Corbyn’s own words, however, expose this attack for the utterly ridiculous smear it is.
Tory logic: ‘when you’re losing the argument, resort to fearmongering smears’
Since Corbyn became Labour leader, hard-right media outlets have sought to stick images of Stalinist terror in the heads of anyone thinking about criticising capitalism. Corbyn aide Seumas Milne in particular has faced questionable attacks on this front. Johnson’s mention of the kulaks, however, took this a step further.
Despite the Soviet Union’s key role in defeating Nazi terror in the Second World War, numerous left-wing sources have condemned Stalin for his “bloody rule” and use of state terror to consolidate power. And the treatment of the kulaks is particularly damning. The term kulak originally referred to newly-wealthy farmers who emerged from the Russian peasantry in the early 20th century. After the Russian revolution, however, some in power viewed these richer farmers as enemies of progress. And Joseph Stalin ordered a campaign in 1929 to “liquidate” them. The resulting period of repression, disease and mass starvation is estimated to have led to the deaths of anything between 500,000 and five million people, and the deportations of millions more.
Johnson claimed that Labour today targets billionaires “with a relish and a vindictiveness not seen since Stalin persecuted the kulaks”.
Shadow chancellor John McDonnell has made it clear that “in terms of income tax, we’ve said very clearly the top 5% will pay a bit more, 95% of the earners will be protected”. And Corbyn has responded to Johnson’s smear by tweeting: “The nonsense the super-rich will come out with to avoid paying a bit more tax…”
‘Marxist‘ is another term thrown at Corbyn and his allies.

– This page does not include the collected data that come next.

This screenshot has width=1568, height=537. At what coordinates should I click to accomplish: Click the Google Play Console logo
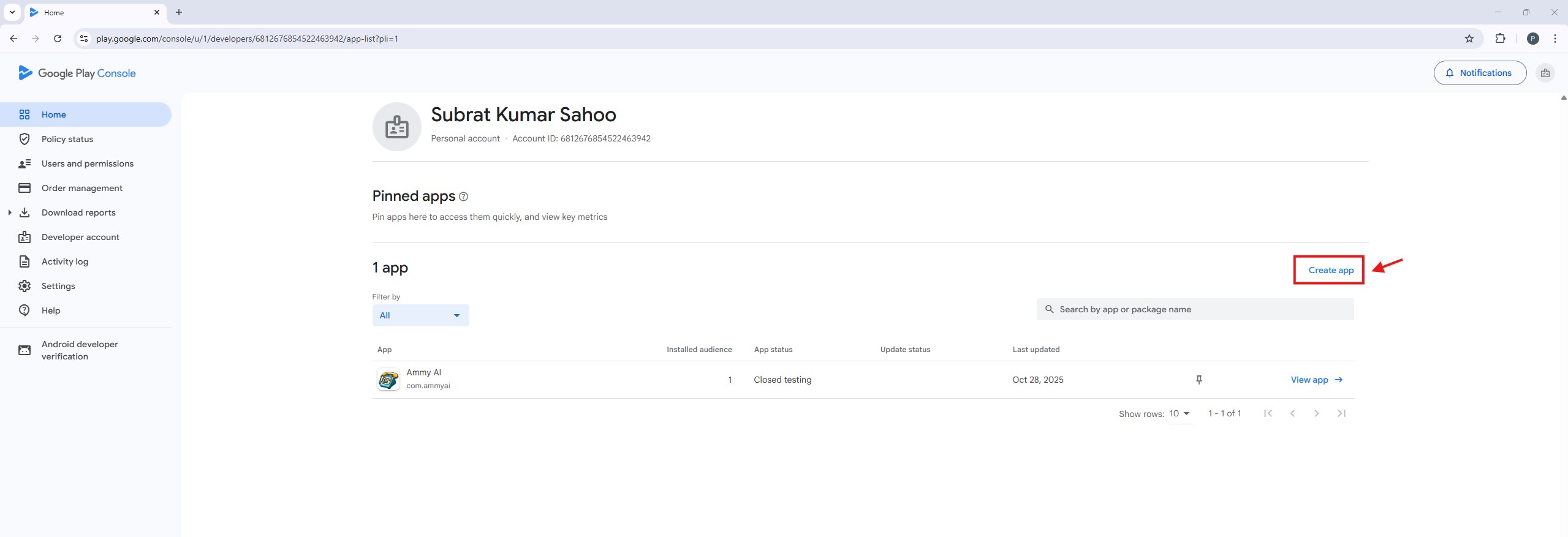77,73
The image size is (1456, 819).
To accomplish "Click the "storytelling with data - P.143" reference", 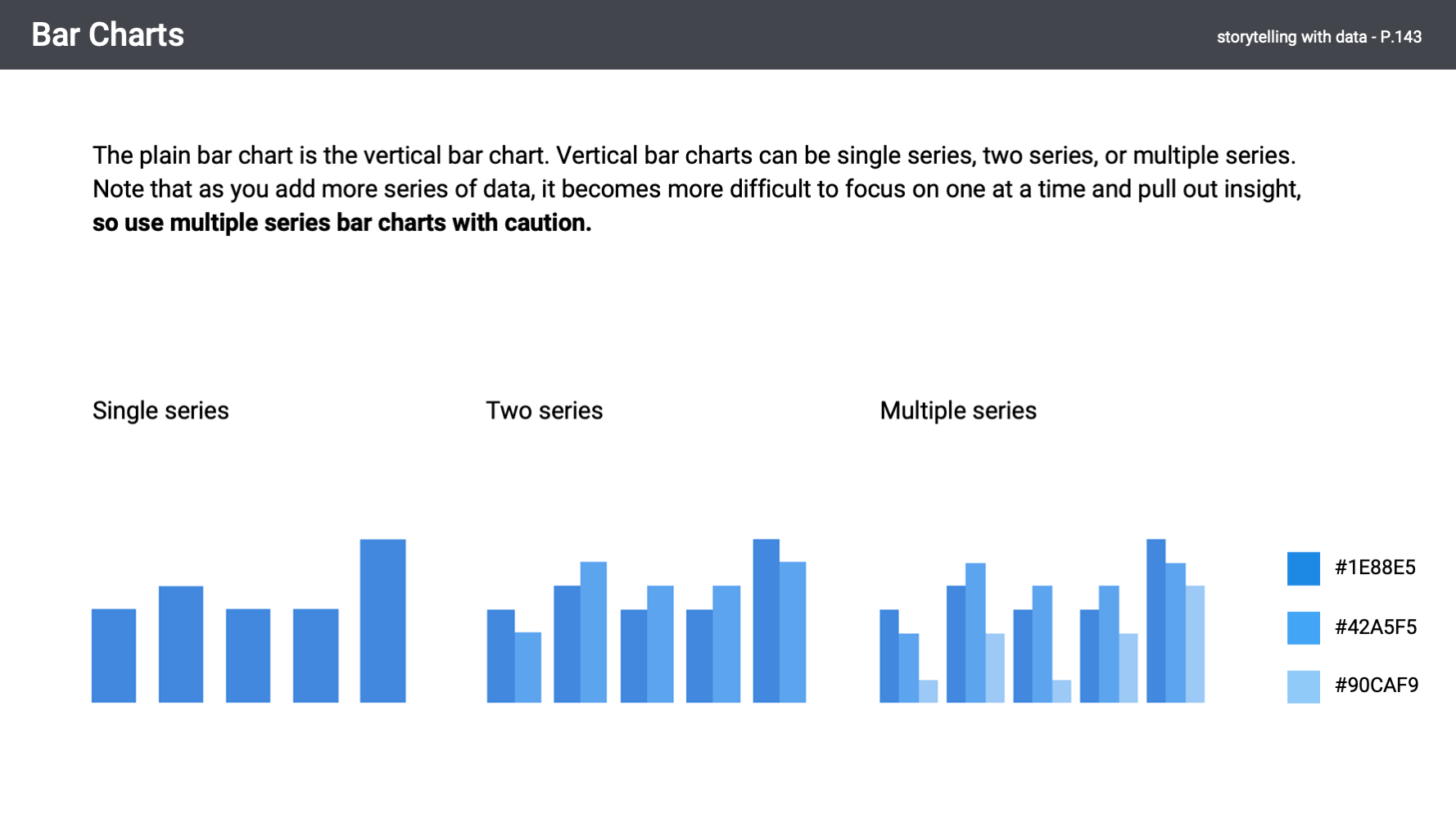I will pos(1318,37).
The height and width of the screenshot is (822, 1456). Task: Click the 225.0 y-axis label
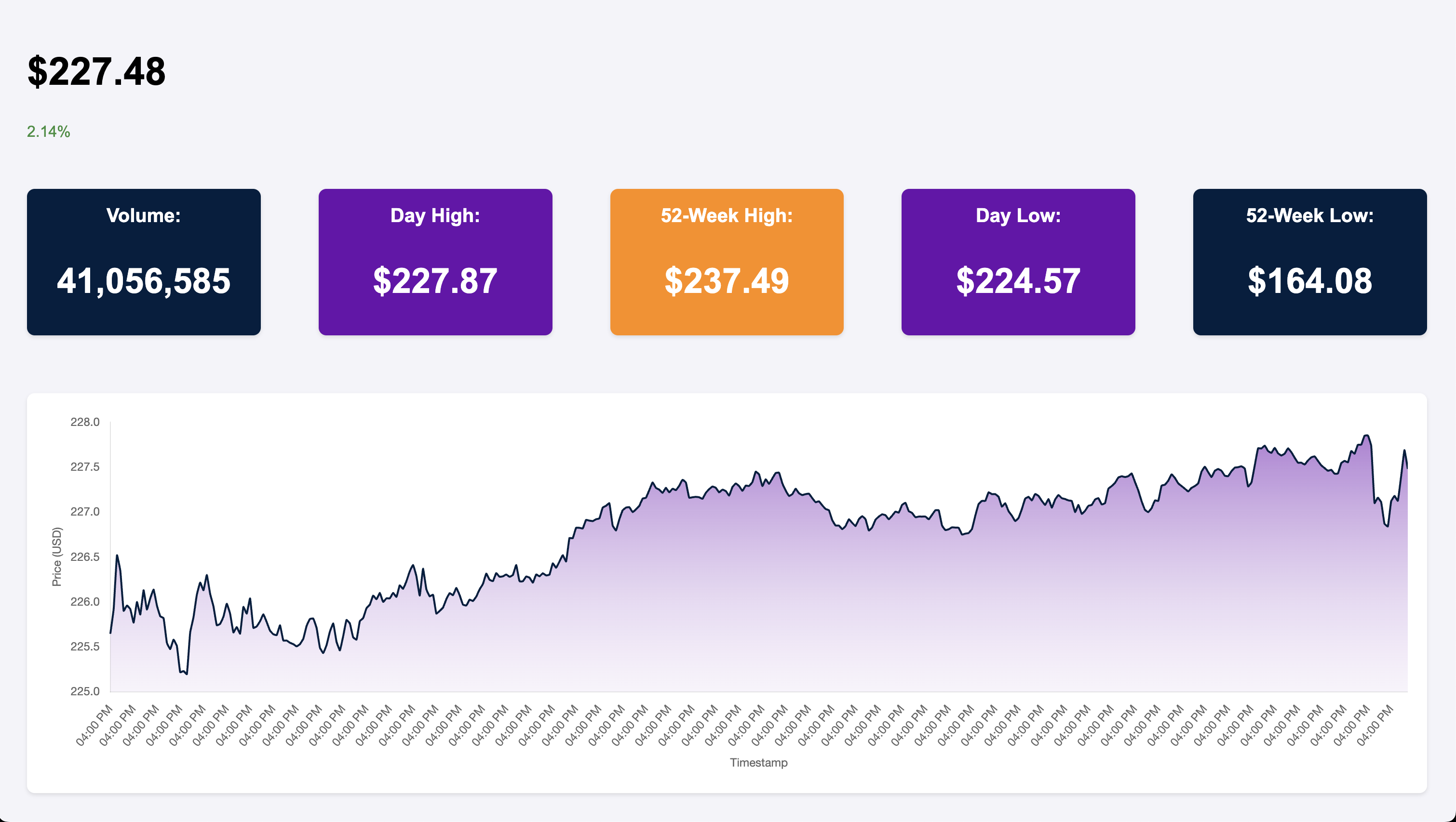point(85,691)
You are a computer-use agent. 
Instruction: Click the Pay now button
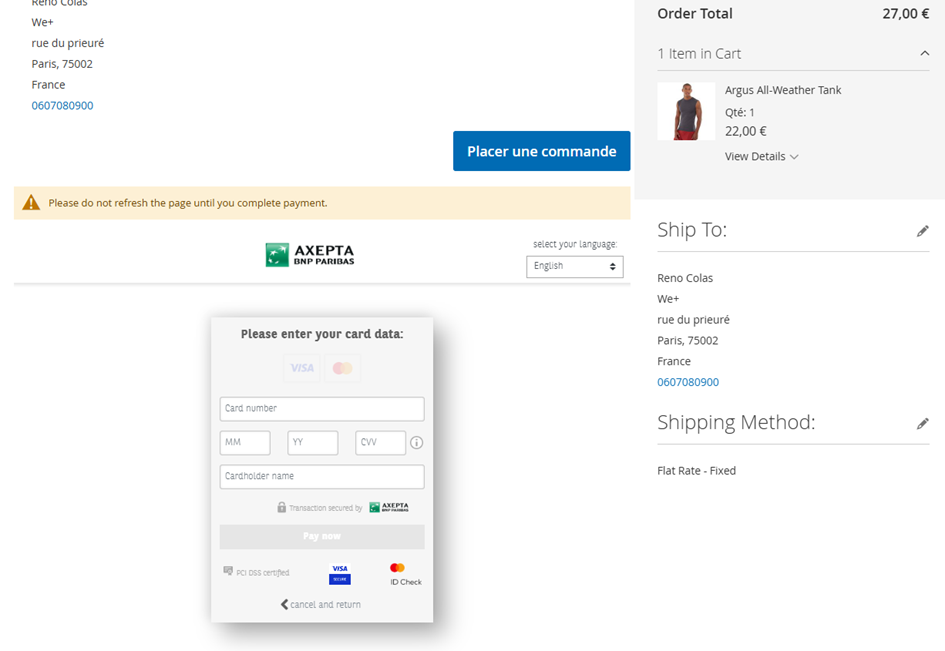click(322, 537)
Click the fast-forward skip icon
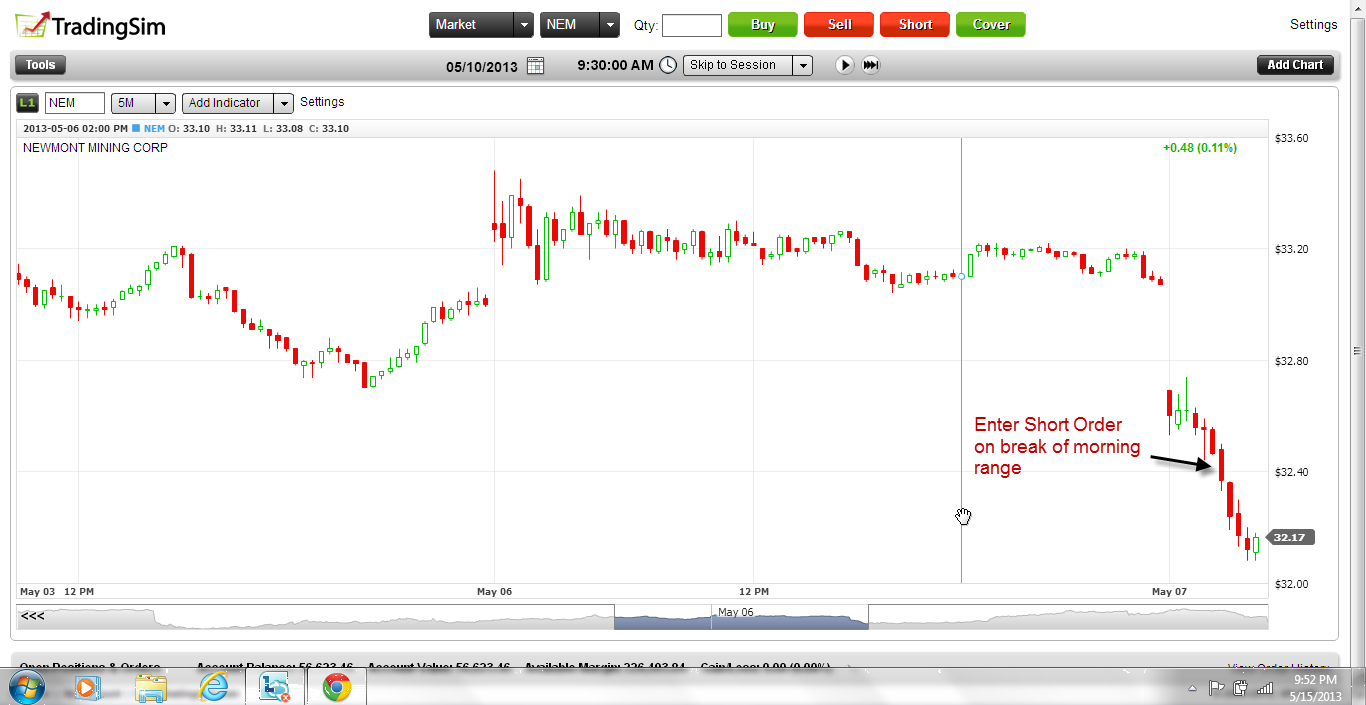Viewport: 1366px width, 705px height. point(871,65)
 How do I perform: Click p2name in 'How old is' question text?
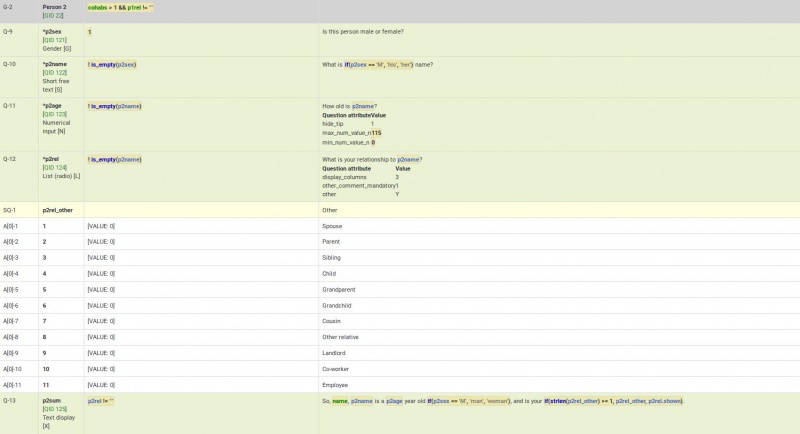point(364,106)
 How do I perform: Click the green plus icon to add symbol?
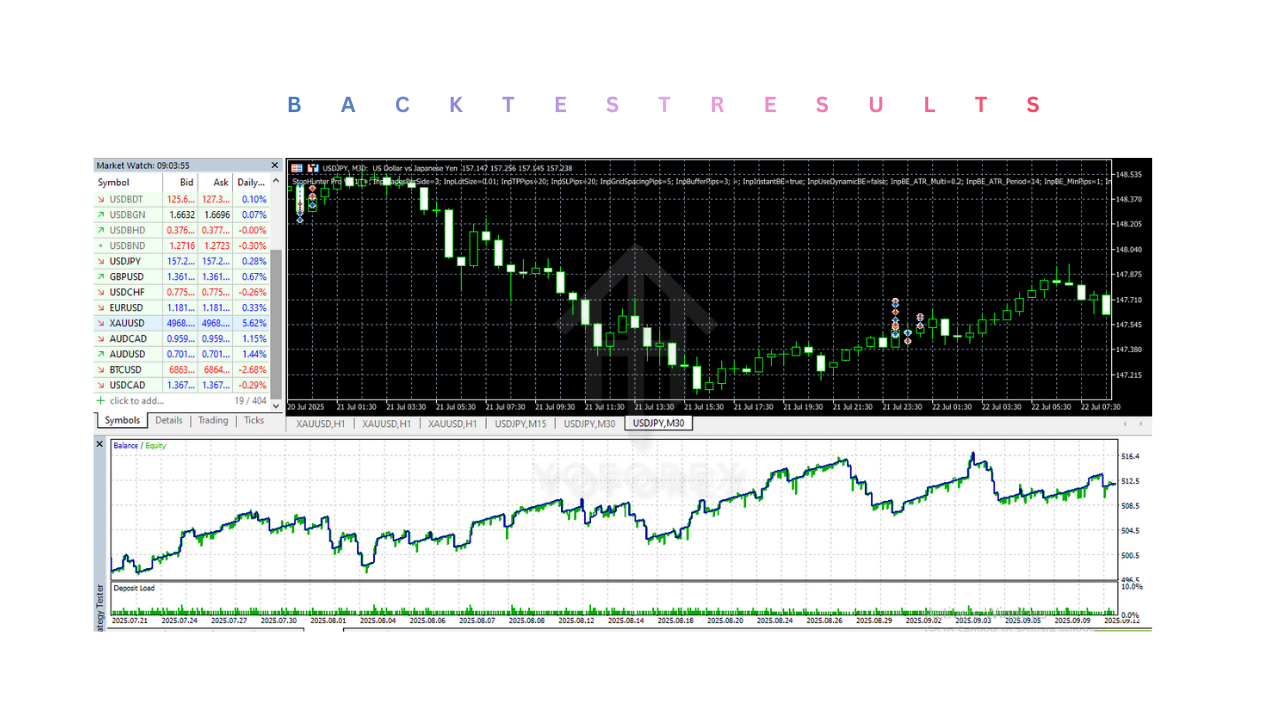click(x=100, y=401)
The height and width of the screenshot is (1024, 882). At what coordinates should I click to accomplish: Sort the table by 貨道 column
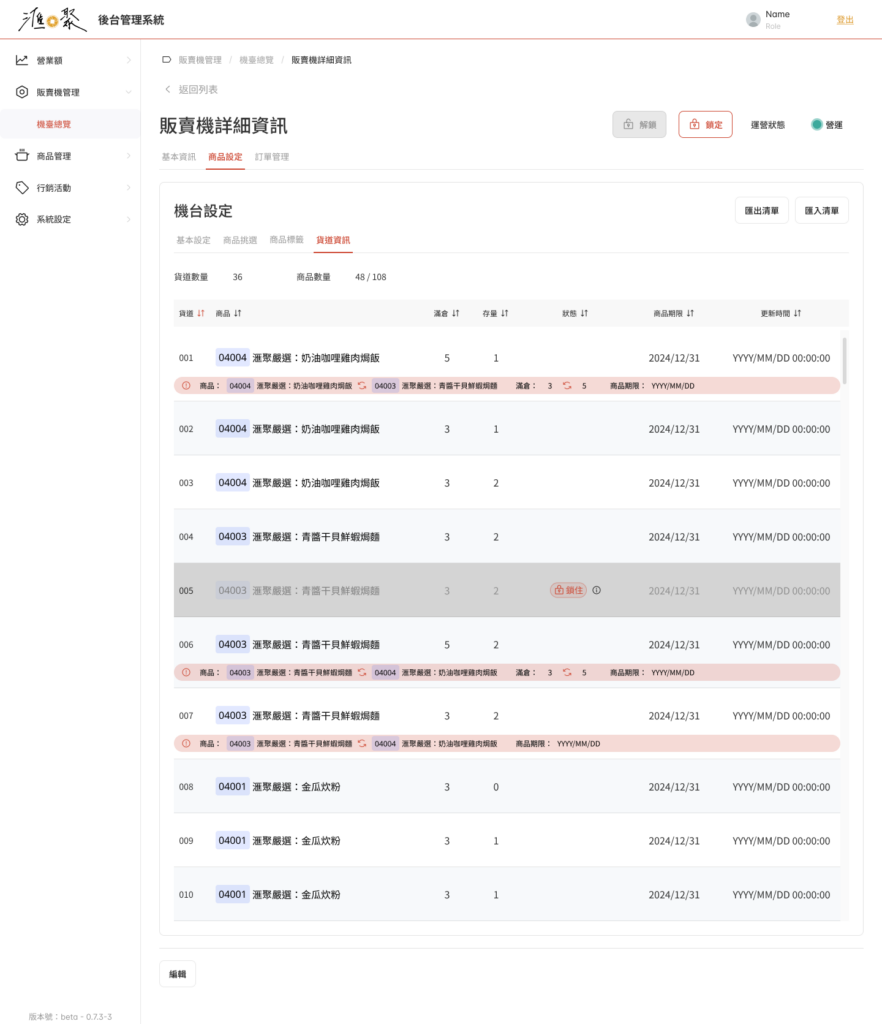tap(201, 313)
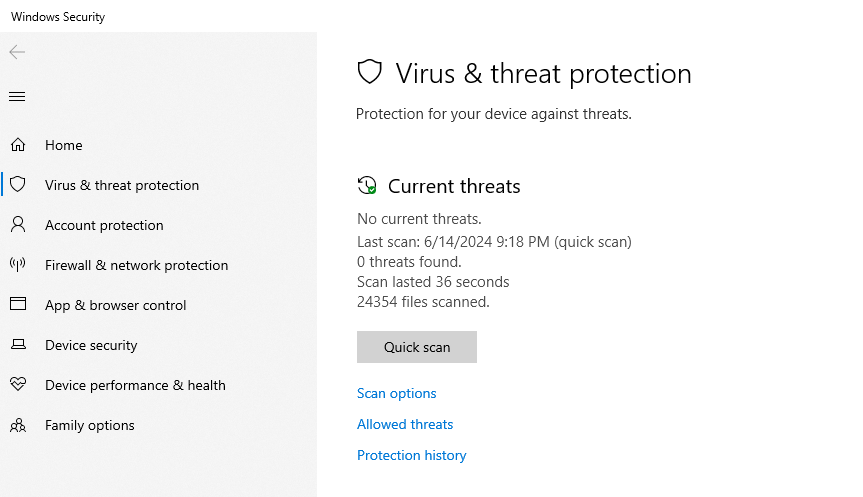863x497 pixels.
Task: Start a Quick scan
Action: click(x=417, y=347)
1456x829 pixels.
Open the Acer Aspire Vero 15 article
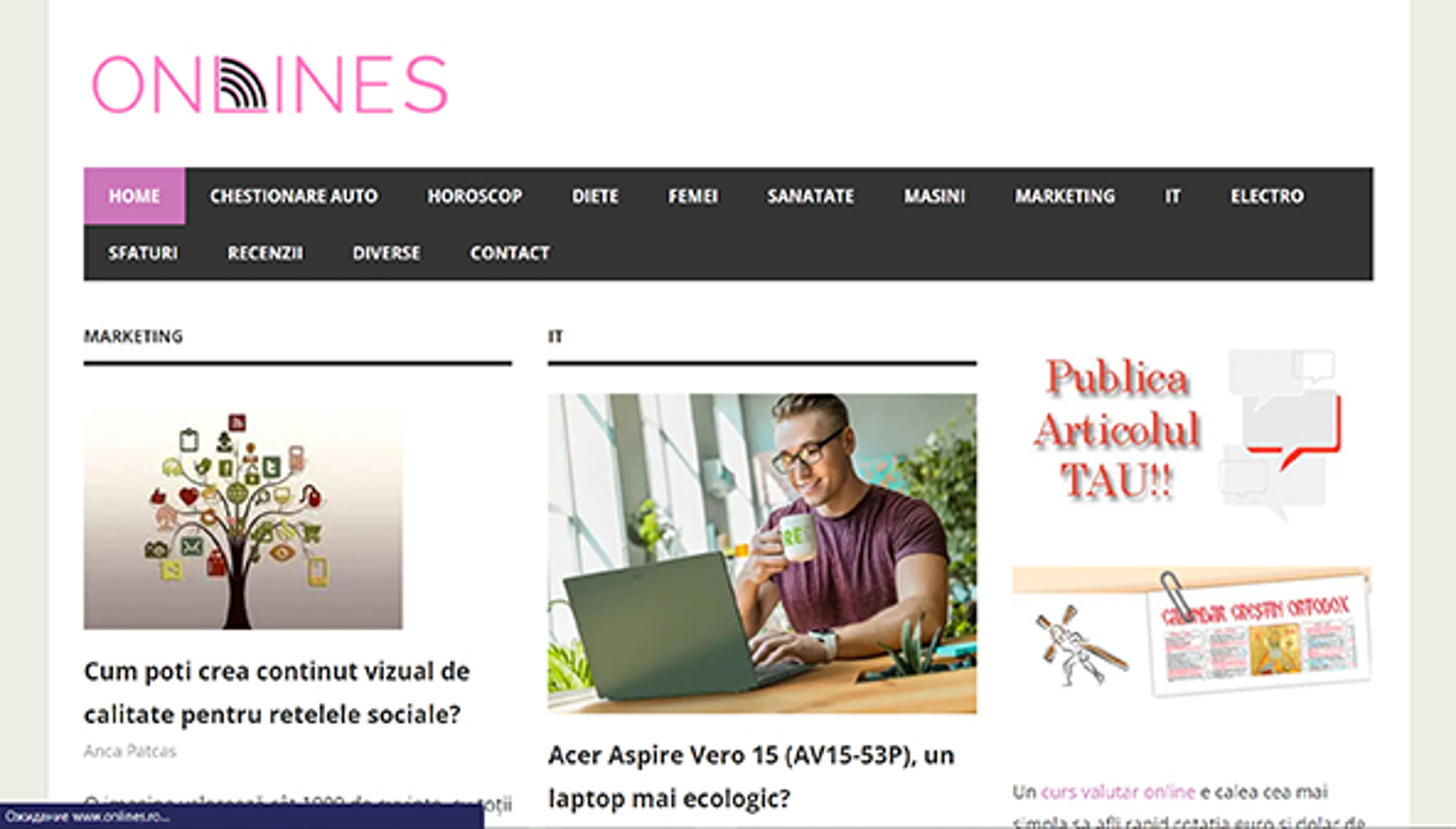click(x=751, y=776)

But even if they did agree with the theories of major thinker Karl Marx, that is not the same as proclaiming undying love for Stalin. In fact, Marx has received praise in numerous corporate media outlets, such as the New York Times, Rolling Stone, the Independent, and the Financial Times.
Corbyn’s own words
As the Tories doubled down on their Stalin smear, one video of Corbyn started circulating on the internet again. And his own words blow absurd Tory smears right into orbit:
This is what #Corbyn actually says about high earners
— Mark Harris (@MHarris360) November 6, 2019
Talking about businesses making money, Corbyn said:
I don’t have a problem at all with that. Quite the opposite.
But he continued:
If they do become incredibly rich, then I invite them to be happy with their wealth but also to share it a bit by paying their taxes as appropriately so that our public services are there for them – just as much as they’re there for everybody else – so that we don’t have this horribly divided society.
So Corbyn isn’t about to start a wave of Stalinist repression. He’s simply asking the country’s wealthiest people, politely, to pay the appropriate amount of tax so that British society as a whole is happier and healthier.
Rich People have zero to fear from Labour provided they pay their taxes. It is as simple as that. Excellent explanation. pic.twitter.com/pZzRppBNxP
— Tory Fibs (@ToryFibs) November 7, 2019
Painting your opponents as ruthless, murderous extremists is a pretty Stalinist tactic. https://t.co/il9WsniLih
— Dr. Christian DeFeo (@doctorcdf) November 6, 2019
Ignore the smears
No matter what Johnson and his hard-right buddies tell you, Jeremy Corbyn and his party are not violent extremists. Corbyn has won numerous peace prizes, and he simply wants to make Britain a better and fairer place to live. And his own words about wealthy people make that abundantly clear.